Exercise text ->
This is why I didn't want to even think about the new tools. After all, it's not like I'm not trying. I'm giving this thing everything I have. I'm carrying as much as I possibly can. 

And so I felt Do not give me any more things. I cannot possibly carry any more things. I am already carrying all of the things. 

But we continued to go to the course, of course, because we liked A and B, and the other couples were nice too, and we'd said we would and we still think we're on the List Of Troubled Families. 

We got homework, and it was do something nice just for yourself. So I went to see the Rembrandt exhibition at the National Gallery and it was fantastic. 

I felt a little lighter for doing it. I appreciated the push. And the more sessions we went to, the more I realised that these people really knew what they were talking about. They weren't trying to give us advice in a vacuum. And the other people around the table were going through things that were similar to what we were facing.

Extracted data ->
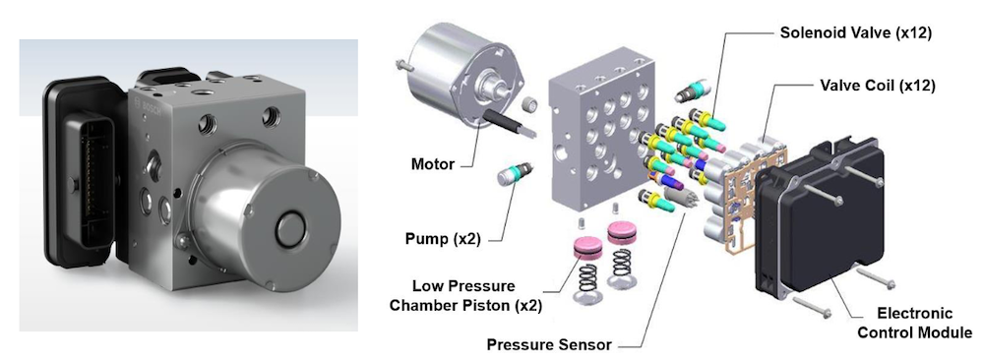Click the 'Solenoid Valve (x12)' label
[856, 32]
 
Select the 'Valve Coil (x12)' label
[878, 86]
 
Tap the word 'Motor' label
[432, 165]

...

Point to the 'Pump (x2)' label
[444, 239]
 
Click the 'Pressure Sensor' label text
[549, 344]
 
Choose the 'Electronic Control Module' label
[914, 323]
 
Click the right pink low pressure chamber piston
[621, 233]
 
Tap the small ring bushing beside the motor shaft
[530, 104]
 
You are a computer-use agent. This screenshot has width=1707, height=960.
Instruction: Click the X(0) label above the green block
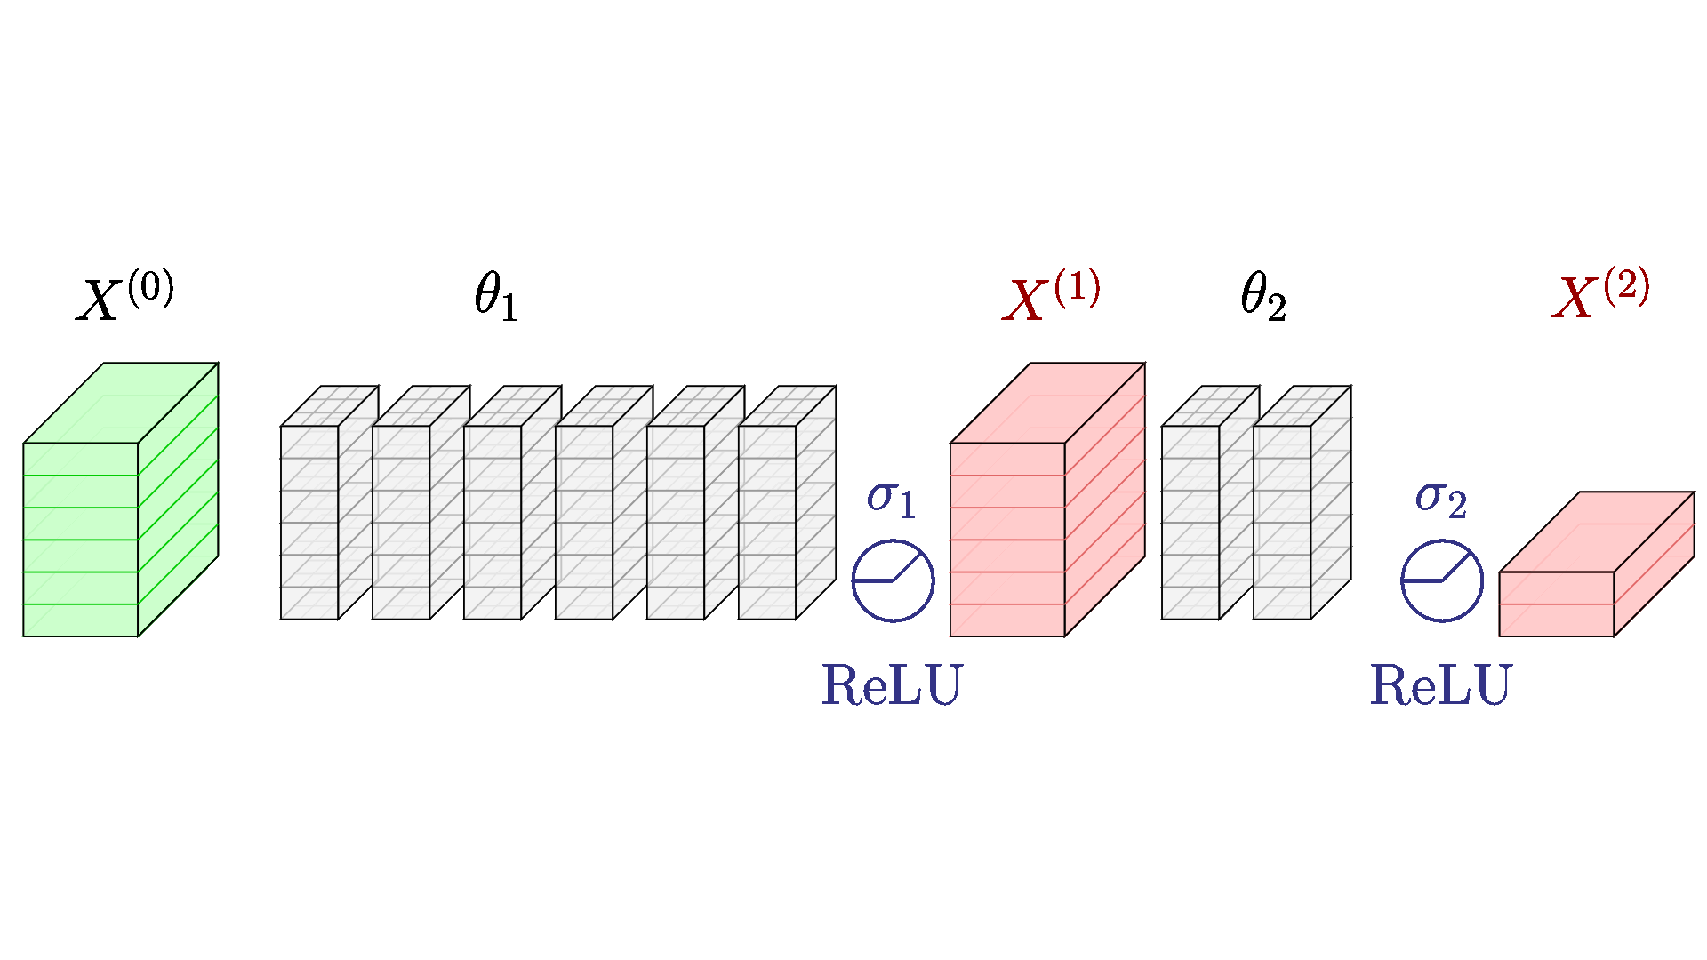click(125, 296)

--

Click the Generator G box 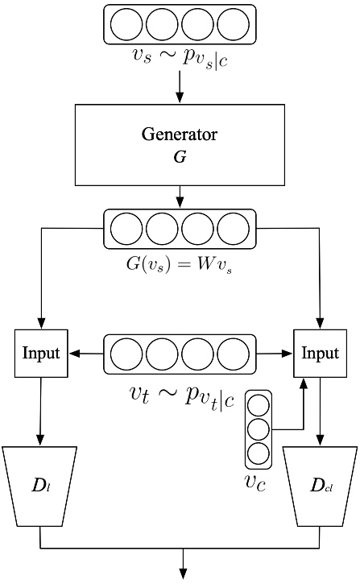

Aim of the exercise ->
Carry on the account of attending the course, starting after its final sentence. The material in the three blocks is separate and has nothing to do with the text.

Answer to this task ->
And after a few more sessions, I found that I was willing - and able - to take on some of the new ideas. It wasn't that these ideas were any better than the ones they told me first - in fact, many of them were exactly the same - but something important had happened. Without ever being explicit about it, A and B (and the group) had managed to take away some of the things I had been carrying. After some time talking and thinking and brainstorming and sharing and workshopping, it was as if they had said here, let me take that away from you. 

And of course, once I lost some of my big bundle of Things, I found I had some space in my hands. Space to try picking up some new tools and trying some new things. Things like trying different ways to be playful, like trying different language for conflict resolution, for implementing new structures in the deadly hours between 4 and 7pm. 

We all need help sometimes. 

And if you are the helpee - well, learning to be the helpee is not easy, especially when it's being an official helpee like we are right now. The hardest thing for me, maybe - I had to trust these people before I could hand them any of my stuff. They were probably willing to take it off me at the door, but I couldn't see it. If you are carrying around all of the things, it's very difficult to think straight, sometimes. All the blood that your arms are using to carry things takes away what your brain could really use, and that can make a person panicky or prickly. Or maybe that's just me. 

I'm glad I trusted them. They have been trustworthy, and I'm extremely grateful.  

I think there's some stuff I want to remember here next time I'm the helper, too.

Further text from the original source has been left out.